Euphorbia paniculata is a perennial plant up to 1.5 m tall. It has a woody, thickened stock with erect stems, woody at the base with up to 11 fertile lateral branches. Leaves are green, 25–100 × 10–25 mm, elliptical to lanceolate, sessile, generally amplexicaul with serrulate or entire margins. It has non-appendiculate yellow nectaries and ellipsoidal, black seeds.

==Distribution and habitat==
Euphorbia paniculata is native to the southwestern Iberian Peninsula, northern Morocco and the northern coastline of Algeria and Tunisia. It inhabits forests and humid shrubland, in troughs and next to temporary waterways.

==Subspecies==
There are four known subspecies, most of them occurring solely in Portugal:

Euphorbia paniculata subsp. calcicola (U.Schwarzer & Vicens):Native to the Sagres Peninsula in the extreme southwest of Portugal.

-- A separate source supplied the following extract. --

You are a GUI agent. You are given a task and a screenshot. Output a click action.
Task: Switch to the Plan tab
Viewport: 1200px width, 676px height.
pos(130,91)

Euphorbia paniculata subsp. monchiquensis ((Franco & P.Silva) Vicens, Molero & C.Blanché): Native to the Monchique Range in southwest Portugal. Classified as Near Threatened.

Euphorbia paniculata subsp. paniculata: Native to the Iberian Peninsula and the northern littoral Maghreb.

Euphorbia paniculata subsp. welwitschii ((Boiss. & Reut.) Vicens, Molero & C.Blanché): Native to the area that comprises Estremadura in western central Portugal. Classified as Near Threatened.